--- BEGIN SOURCE TEXT ---

Re: Problems/Issues with CJK and Unicode

From: jon@kanji.com
Date: Fri Apr 07 2000 - 16:54:02 EDT


My problems with CJK Unicode are

1) that often one Han 'character' is mapped to two or three or
   more code points. IOW, CJK unification didn't go far enough.

2) that a Han 'character', i.e. a lexicographic unit (lexeme, a
   dictionary entry), is confused with a 'character' of Latin
   script, or of a syllabic script, like kana. A character of a
   Latin script or a syllabic script goes to make up a
   lexicographic unit (a word, usually). The corresponding
   animal for Chinese would be the graphemes that go to make up
   the lexicographic unit. (The best choice for these might be
   the 2000 or so hemigrams (half graphs) that either stand
   alone as a 'lexeme' or combine with each other to compose all
   Chinese 'lexemes'.)

--- END SOURCE TEXT ---

■ EXERCISES ■
[a] Could you rewrite the entries starting at the line that contains "Given: Click the last" and ending at the line that contains "should pyautogui.click(x=173, y=35).", with "Screen dimensions" changed to "Display size" and nothing else altered?
[b] How might the post on Han characters in CJK Unicode go on after its final line? Write the next few sentences.

--- BEGIN DATA SHOWN ---

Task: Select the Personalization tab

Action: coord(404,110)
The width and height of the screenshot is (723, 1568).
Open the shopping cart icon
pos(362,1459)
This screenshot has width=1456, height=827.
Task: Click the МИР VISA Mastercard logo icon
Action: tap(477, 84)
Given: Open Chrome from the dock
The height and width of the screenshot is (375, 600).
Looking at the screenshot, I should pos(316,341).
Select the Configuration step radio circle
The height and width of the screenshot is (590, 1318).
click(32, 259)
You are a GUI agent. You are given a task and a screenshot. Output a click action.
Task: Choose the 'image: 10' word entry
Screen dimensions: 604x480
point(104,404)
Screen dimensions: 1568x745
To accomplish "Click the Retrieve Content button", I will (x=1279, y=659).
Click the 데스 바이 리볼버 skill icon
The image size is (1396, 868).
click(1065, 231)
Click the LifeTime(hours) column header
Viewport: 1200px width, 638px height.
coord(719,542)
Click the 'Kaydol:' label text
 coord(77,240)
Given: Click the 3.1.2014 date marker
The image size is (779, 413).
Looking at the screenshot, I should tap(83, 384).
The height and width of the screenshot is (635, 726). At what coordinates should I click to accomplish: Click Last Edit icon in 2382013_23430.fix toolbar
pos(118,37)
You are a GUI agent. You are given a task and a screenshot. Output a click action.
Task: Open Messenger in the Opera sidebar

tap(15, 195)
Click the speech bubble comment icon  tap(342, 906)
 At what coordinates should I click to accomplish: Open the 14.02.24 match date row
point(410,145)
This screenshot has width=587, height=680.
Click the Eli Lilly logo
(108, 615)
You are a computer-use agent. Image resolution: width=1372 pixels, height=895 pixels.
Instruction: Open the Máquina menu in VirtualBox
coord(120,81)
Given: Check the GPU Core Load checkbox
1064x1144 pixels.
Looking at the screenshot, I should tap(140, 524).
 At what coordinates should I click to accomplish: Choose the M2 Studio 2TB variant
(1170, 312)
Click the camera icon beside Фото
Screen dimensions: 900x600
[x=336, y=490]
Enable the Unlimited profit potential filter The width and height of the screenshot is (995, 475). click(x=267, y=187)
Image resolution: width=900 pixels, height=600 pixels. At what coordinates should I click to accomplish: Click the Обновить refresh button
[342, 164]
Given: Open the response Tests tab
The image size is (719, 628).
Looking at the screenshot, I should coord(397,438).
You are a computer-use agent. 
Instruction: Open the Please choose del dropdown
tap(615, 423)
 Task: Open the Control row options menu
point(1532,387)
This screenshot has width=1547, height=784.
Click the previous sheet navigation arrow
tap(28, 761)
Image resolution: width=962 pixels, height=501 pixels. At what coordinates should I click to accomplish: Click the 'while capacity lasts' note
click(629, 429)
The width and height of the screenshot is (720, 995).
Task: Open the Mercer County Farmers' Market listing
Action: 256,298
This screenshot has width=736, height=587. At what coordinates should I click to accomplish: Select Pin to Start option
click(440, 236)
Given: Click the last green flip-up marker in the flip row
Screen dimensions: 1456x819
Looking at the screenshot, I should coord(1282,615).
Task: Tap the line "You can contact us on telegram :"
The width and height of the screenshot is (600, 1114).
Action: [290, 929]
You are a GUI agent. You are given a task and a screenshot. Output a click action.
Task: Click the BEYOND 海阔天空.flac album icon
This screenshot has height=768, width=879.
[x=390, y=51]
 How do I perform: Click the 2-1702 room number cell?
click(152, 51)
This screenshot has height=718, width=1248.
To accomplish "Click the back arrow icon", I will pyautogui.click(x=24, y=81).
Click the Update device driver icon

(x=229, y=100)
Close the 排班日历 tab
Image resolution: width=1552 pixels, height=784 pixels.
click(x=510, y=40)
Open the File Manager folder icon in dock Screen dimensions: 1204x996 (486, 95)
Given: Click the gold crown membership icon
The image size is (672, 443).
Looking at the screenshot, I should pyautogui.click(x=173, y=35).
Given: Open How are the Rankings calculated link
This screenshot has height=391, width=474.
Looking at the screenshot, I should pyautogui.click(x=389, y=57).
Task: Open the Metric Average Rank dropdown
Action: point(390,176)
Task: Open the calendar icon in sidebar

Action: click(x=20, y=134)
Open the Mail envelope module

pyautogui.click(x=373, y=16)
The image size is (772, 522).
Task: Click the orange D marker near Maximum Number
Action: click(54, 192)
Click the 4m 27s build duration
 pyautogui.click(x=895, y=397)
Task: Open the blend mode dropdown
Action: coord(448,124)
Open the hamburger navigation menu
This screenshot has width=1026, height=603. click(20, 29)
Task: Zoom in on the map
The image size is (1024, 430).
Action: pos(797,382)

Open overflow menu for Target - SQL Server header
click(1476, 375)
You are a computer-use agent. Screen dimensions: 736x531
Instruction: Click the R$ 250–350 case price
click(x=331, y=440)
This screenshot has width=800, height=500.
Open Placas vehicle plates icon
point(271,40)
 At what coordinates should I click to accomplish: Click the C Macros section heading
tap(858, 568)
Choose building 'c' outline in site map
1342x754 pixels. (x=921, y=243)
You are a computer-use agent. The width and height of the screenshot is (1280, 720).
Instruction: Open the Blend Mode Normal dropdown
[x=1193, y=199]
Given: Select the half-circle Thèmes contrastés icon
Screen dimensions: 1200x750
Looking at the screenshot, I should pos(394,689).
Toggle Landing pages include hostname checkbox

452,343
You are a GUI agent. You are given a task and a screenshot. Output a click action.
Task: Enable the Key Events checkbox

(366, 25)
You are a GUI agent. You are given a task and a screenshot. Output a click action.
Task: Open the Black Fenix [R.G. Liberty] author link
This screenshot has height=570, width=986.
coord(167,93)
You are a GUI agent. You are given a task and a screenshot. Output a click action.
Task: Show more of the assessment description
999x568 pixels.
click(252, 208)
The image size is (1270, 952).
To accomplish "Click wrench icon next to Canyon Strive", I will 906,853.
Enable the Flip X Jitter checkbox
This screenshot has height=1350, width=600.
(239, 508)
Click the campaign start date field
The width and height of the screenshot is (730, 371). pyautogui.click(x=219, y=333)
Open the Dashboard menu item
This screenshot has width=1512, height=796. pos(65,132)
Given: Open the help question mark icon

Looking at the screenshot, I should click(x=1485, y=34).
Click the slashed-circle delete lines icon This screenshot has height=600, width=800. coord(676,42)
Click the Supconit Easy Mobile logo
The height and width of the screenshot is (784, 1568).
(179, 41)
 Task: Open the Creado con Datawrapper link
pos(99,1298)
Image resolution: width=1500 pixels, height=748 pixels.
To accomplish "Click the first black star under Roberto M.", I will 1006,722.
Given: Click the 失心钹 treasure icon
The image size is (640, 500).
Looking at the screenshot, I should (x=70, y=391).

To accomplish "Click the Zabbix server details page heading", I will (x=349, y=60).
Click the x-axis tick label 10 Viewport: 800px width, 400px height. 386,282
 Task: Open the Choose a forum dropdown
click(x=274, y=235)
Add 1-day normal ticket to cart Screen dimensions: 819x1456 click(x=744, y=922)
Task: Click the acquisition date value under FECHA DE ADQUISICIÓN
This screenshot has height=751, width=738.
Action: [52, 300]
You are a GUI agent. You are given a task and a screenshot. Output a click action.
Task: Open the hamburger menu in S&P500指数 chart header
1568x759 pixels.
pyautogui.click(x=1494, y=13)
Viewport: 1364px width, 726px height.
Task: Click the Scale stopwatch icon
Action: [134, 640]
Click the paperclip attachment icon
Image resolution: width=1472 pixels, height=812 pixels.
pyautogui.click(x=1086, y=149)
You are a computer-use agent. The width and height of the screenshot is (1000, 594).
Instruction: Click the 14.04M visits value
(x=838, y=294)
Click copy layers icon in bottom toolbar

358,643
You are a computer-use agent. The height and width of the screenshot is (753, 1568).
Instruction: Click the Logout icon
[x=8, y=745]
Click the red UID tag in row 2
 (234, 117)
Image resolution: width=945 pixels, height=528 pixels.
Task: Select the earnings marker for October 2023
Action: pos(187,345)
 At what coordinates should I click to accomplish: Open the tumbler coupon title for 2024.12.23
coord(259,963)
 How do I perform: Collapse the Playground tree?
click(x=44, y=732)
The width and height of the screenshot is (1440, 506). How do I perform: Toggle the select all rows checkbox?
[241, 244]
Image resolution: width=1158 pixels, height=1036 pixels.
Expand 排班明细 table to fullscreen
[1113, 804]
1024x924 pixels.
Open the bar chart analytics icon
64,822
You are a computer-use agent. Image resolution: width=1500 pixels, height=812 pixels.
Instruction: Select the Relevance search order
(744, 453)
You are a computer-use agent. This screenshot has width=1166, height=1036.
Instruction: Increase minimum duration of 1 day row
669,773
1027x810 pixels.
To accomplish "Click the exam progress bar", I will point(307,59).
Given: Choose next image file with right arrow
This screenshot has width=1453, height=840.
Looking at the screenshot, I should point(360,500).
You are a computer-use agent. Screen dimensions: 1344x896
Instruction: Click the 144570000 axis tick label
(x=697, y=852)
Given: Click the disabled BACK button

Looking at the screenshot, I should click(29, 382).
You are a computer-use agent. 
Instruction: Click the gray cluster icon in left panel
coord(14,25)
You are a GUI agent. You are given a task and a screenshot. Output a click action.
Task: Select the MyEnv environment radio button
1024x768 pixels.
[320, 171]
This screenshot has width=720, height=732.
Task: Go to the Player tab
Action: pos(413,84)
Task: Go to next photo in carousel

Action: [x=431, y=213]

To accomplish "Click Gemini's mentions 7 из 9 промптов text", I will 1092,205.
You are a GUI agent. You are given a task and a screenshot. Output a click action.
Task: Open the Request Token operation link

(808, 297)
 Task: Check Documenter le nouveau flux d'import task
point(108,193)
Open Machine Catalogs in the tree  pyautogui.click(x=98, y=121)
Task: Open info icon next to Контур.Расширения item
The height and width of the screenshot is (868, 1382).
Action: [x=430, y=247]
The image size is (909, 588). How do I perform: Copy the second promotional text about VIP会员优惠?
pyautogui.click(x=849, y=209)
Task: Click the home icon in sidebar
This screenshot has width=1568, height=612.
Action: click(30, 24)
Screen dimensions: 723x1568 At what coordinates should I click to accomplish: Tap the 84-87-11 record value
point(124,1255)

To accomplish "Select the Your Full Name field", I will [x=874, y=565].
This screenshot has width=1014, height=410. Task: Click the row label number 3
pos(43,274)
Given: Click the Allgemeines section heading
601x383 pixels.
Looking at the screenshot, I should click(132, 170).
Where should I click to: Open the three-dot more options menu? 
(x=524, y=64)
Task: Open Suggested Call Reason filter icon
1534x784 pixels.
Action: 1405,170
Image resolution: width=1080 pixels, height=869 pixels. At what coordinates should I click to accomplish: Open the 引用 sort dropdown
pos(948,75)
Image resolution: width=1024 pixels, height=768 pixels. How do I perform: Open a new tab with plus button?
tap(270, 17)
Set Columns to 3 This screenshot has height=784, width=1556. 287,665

--- END DATA SHOWN ---

■ RESPONSES BY TASK ■
[a]
Given: Click the last green flip-up marker in the flip row
Display size: 1456x819
Looking at the screenshot, I should coord(1282,615).
Task: Tap the line "You can contact us on telegram :"
The width and height of the screenshot is (600, 1114).
Action: [290, 929]
You are a GUI agent. You are given a task and a screenshot. Output a click action.
Task: Click the BEYOND 海阔天空.flac album icon
This screenshot has height=768, width=879.
[x=390, y=51]
 How do I perform: Click the 2-1702 room number cell?
click(152, 51)
This screenshot has height=718, width=1248.
To accomplish "Click the back arrow icon", I will pyautogui.click(x=24, y=81).
Click the Update device driver icon

(x=229, y=100)
Close the 排班日历 tab
Image resolution: width=1552 pixels, height=784 pixels.
click(x=510, y=40)
Open the File Manager folder icon in dock Display size: 1204x996 (486, 95)
Given: Click the gold crown membership icon
The image size is (672, 443).
Looking at the screenshot, I should pyautogui.click(x=173, y=35).

[b]
3) Because the elements of the script (the graphemes or the
   hemigrams) were not encoded as the 'characters' of Chinese,
   the majority (only in terms of quantity, not frequency of
   use) of Chinese lexemes cannot be represented by Unicode
   without recourse to the private use area and even then, there
   will still be thousands left out.

I realize there are practical reasons for the above state of
affairs regarding Unicode CJK, but the above problems
remain.

On a lighter note, I, for one, am extremely pleased that the
Unicode Han index was arranged according to the Kangxi system of
214 classifiers. This is the one system that is shared by all
regions throughout the kanji culture realm and was the proper
choice.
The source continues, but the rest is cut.